Your answer should be the data below, reproduced with nothing changed.

====== Records provided

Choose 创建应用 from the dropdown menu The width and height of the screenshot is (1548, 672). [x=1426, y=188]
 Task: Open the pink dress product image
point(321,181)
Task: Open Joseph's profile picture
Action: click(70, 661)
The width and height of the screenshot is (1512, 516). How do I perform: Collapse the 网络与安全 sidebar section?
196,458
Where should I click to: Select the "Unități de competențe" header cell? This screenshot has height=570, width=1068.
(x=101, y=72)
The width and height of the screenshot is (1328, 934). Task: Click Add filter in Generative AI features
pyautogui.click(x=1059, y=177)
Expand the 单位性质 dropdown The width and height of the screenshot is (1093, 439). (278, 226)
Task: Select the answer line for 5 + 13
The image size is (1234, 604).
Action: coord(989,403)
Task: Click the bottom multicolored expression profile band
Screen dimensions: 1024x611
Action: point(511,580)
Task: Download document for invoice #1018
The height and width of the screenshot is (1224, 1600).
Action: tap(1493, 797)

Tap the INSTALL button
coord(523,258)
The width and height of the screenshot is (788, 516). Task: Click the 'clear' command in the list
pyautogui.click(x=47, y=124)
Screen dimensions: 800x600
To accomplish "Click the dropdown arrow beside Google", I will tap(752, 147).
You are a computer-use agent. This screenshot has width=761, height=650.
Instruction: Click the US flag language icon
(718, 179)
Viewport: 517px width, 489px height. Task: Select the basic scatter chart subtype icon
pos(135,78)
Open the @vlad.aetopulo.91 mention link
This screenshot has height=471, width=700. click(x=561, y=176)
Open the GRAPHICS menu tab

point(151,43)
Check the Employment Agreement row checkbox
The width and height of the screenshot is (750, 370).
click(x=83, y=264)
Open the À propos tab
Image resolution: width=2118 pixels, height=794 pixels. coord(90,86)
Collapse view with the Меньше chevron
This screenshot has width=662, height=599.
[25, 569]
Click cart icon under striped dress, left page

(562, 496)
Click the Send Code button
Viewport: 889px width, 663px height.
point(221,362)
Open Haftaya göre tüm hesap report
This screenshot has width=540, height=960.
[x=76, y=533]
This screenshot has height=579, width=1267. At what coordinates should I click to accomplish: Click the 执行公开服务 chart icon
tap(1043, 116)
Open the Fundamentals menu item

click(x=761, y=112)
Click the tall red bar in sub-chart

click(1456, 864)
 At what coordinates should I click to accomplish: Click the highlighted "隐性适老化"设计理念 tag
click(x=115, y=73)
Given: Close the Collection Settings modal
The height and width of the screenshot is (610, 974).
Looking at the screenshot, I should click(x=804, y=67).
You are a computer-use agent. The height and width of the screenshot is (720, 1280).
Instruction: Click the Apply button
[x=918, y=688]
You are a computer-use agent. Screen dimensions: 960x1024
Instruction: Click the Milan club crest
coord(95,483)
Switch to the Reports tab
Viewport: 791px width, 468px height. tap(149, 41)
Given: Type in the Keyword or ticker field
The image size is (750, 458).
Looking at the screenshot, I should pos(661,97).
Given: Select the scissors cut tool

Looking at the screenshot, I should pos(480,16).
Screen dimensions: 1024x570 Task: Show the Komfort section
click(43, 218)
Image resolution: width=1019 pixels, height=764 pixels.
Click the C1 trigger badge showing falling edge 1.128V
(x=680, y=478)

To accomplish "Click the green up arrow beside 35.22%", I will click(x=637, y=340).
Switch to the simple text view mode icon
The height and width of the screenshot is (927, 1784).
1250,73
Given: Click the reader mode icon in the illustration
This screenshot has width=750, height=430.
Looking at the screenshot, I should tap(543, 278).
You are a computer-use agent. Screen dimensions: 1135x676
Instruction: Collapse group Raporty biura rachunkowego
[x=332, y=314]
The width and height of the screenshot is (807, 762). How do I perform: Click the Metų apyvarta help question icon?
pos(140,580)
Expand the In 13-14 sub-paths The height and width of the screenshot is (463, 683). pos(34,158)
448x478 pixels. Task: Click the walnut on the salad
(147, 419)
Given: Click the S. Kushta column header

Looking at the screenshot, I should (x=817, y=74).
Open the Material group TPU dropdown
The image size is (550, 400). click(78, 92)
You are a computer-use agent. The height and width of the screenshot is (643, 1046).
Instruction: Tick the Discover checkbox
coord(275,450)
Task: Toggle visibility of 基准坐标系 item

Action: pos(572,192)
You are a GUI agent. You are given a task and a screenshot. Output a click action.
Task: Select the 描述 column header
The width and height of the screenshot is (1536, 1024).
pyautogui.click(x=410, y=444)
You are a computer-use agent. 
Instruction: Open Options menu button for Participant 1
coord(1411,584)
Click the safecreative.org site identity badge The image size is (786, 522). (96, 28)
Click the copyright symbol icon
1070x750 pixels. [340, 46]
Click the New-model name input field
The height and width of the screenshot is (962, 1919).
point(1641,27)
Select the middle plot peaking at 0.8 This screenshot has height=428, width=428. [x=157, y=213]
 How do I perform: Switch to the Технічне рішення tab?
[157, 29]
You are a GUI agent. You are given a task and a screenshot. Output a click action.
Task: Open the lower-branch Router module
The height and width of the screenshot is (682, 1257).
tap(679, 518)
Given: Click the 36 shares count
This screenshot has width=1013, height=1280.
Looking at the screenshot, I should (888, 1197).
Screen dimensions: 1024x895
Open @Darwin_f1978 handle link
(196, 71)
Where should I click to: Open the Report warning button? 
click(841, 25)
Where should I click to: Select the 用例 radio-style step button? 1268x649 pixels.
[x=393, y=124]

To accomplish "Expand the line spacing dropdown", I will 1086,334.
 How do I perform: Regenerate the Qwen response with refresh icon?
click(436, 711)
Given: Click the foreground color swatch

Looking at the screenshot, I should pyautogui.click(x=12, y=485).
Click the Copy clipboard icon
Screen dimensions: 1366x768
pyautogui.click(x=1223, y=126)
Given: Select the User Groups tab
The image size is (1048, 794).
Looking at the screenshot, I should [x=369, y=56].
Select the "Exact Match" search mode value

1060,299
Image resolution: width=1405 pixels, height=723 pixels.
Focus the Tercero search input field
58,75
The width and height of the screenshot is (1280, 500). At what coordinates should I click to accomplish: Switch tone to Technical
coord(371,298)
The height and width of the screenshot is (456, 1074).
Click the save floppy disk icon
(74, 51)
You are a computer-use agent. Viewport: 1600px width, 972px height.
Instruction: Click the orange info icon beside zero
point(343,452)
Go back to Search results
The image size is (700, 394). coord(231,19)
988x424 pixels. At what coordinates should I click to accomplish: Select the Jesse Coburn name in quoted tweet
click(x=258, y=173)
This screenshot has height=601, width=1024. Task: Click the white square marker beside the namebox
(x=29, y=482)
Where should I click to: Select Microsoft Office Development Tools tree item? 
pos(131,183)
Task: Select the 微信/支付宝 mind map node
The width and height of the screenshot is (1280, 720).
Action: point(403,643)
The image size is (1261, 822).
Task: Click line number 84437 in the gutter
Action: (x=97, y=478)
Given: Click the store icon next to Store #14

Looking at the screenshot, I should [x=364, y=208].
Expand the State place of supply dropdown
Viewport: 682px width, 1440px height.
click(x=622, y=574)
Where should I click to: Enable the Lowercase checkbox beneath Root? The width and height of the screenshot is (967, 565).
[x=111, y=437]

============

◆ Task result
Choose 创建应用 from the dropdown menu The width and height of the screenshot is (1548, 672). [x=1426, y=188]
 Task: Open the pink dress product image
point(321,181)
Task: Open Joseph's profile picture
Action: click(70, 661)
The width and height of the screenshot is (1512, 516). How do I perform: Collapse the 网络与安全 sidebar section?
196,458
Where should I click to: Select the "Unități de competențe" header cell? This screenshot has height=570, width=1068.
(x=101, y=72)
The width and height of the screenshot is (1328, 934). Task: Click Add filter in Generative AI features
pyautogui.click(x=1059, y=177)
Expand the 单位性质 dropdown The width and height of the screenshot is (1093, 439). (278, 226)
Task: Select the answer line for 5 + 13
The image size is (1234, 604).
Action: coord(989,403)
Task: Click the bottom multicolored expression profile band
Screen dimensions: 1024x611
Action: point(511,580)
Task: Download document for invoice #1018
The height and width of the screenshot is (1224, 1600).
Action: tap(1493, 797)

Tap the INSTALL button
coord(523,258)
The width and height of the screenshot is (788, 516). Task: Click the 'clear' command in the list
pyautogui.click(x=47, y=124)
Screen dimensions: 800x600
To accomplish "Click the dropdown arrow beside Google", I will tap(752, 147).
You are a computer-use agent. This screenshot has width=761, height=650.
Instruction: Click the US flag language icon
(718, 179)
Viewport: 517px width, 489px height. Task: Select the basic scatter chart subtype icon
pos(135,78)
Open the @vlad.aetopulo.91 mention link
This screenshot has height=471, width=700. click(x=561, y=176)
Open the GRAPHICS menu tab

point(151,43)
Check the Employment Agreement row checkbox
The width and height of the screenshot is (750, 370).
click(x=83, y=264)
Open the À propos tab
Image resolution: width=2118 pixels, height=794 pixels. coord(90,86)
Collapse view with the Меньше chevron
This screenshot has width=662, height=599.
[25, 569]
Click cart icon under striped dress, left page

(562, 496)
Click the Send Code button
Viewport: 889px width, 663px height.
point(221,362)
Open Haftaya göre tüm hesap report
This screenshot has width=540, height=960.
[x=76, y=533]
This screenshot has height=579, width=1267. At what coordinates should I click to accomplish: Click the 执行公开服务 chart icon
tap(1043, 116)
Open the Fundamentals menu item

click(x=761, y=112)
Click the tall red bar in sub-chart

click(1456, 864)
 At what coordinates should I click to accomplish: Click the highlighted "隐性适老化"设计理念 tag
click(x=115, y=73)
Given: Close the Collection Settings modal
The height and width of the screenshot is (610, 974).
Looking at the screenshot, I should click(x=804, y=67).
You are a computer-use agent. The height and width of the screenshot is (720, 1280).
Instruction: Click the Apply button
[x=918, y=688]
You are a computer-use agent. Screen dimensions: 960x1024
Instruction: Click the Milan club crest
coord(95,483)
Switch to the Reports tab
Viewport: 791px width, 468px height. tap(149, 41)
Given: Type in the Keyword or ticker field
The image size is (750, 458).
Looking at the screenshot, I should pos(661,97).
Given: Select the scissors cut tool

Looking at the screenshot, I should pos(480,16).
Screen dimensions: 1024x570 Task: Show the Komfort section
click(43, 218)
Image resolution: width=1019 pixels, height=764 pixels.
Click the C1 trigger badge showing falling edge 1.128V
(x=680, y=478)

To accomplish "Click the green up arrow beside 35.22%", I will click(x=637, y=340).
Switch to the simple text view mode icon
The height and width of the screenshot is (927, 1784).
1250,73
Given: Click the reader mode icon in the illustration
This screenshot has width=750, height=430.
Looking at the screenshot, I should tap(543, 278).
You are a computer-use agent. Screen dimensions: 1135x676
Instruction: Collapse group Raporty biura rachunkowego
[x=332, y=314]
The width and height of the screenshot is (807, 762). How do I perform: Click the Metų apyvarta help question icon?
pos(140,580)
Expand the In 13-14 sub-paths The height and width of the screenshot is (463, 683). pos(34,158)
448x478 pixels. Task: Click the walnut on the salad
(147, 419)
Given: Click the S. Kushta column header

Looking at the screenshot, I should (x=817, y=74).
Open the Material group TPU dropdown
The image size is (550, 400). click(78, 92)
You are a computer-use agent. The height and width of the screenshot is (643, 1046).
Instruction: Tick the Discover checkbox
coord(275,450)
Task: Toggle visibility of 基准坐标系 item

Action: pos(572,192)
You are a GUI agent. You are given a task and a screenshot. Output a click action.
Task: Select the 描述 column header
The width and height of the screenshot is (1536, 1024).
pyautogui.click(x=410, y=444)
You are a computer-use agent. 
Instruction: Open Options menu button for Participant 1
coord(1411,584)
Click the safecreative.org site identity badge The image size is (786, 522). (96, 28)
Click the copyright symbol icon
1070x750 pixels. [340, 46]
Click the New-model name input field
The height and width of the screenshot is (962, 1919).
point(1641,27)
Select the middle plot peaking at 0.8 This screenshot has height=428, width=428. [x=157, y=213]
 How do I perform: Switch to the Технічне рішення tab?
[157, 29]
You are a GUI agent. You are given a task and a screenshot. Output a click action.
Task: Open the lower-branch Router module
The height and width of the screenshot is (682, 1257).
tap(679, 518)
Given: Click the 36 shares count
This screenshot has width=1013, height=1280.
Looking at the screenshot, I should (888, 1197).
Screen dimensions: 1024x895
Open @Darwin_f1978 handle link
(196, 71)
Where should I click to: Open the Report warning button? 
click(841, 25)
Where should I click to: Select the 用例 radio-style step button? 1268x649 pixels.
[x=393, y=124]

To accomplish "Expand the line spacing dropdown", I will 1086,334.
 How do I perform: Regenerate the Qwen response with refresh icon?
click(436, 711)
Given: Click the foreground color swatch

Looking at the screenshot, I should pyautogui.click(x=12, y=485).
Click the Copy clipboard icon
Screen dimensions: 1366x768
pyautogui.click(x=1223, y=126)
Given: Select the User Groups tab
The image size is (1048, 794).
Looking at the screenshot, I should [x=369, y=56].
Select the "Exact Match" search mode value

1060,299
Image resolution: width=1405 pixels, height=723 pixels.
Focus the Tercero search input field
58,75
The width and height of the screenshot is (1280, 500). At what coordinates should I click to accomplish: Switch tone to Technical
coord(371,298)
The height and width of the screenshot is (456, 1074).
Click the save floppy disk icon
(74, 51)
You are a computer-use agent. Viewport: 1600px width, 972px height.
Instruction: Click the orange info icon beside zero
point(343,452)
Go back to Search results
The image size is (700, 394). coord(231,19)
988x424 pixels. At what coordinates should I click to accomplish: Select the Jesse Coburn name in quoted tweet
click(x=258, y=173)
This screenshot has height=601, width=1024. Task: Click the white square marker beside the namebox
(x=29, y=482)
Where should I click to: Select Microsoft Office Development Tools tree item? 
pos(131,183)
Task: Select the 微信/支付宝 mind map node
The width and height of the screenshot is (1280, 720).
Action: point(403,643)
The image size is (1261, 822).
Task: Click line number 84437 in the gutter
Action: (x=97, y=478)
Given: Click the store icon next to Store #14

Looking at the screenshot, I should [x=364, y=208].
Expand the State place of supply dropdown
Viewport: 682px width, 1440px height.
click(x=622, y=574)
Where should I click to: Enable the Lowercase checkbox beneath Root? The width and height of the screenshot is (967, 565).
[x=111, y=437]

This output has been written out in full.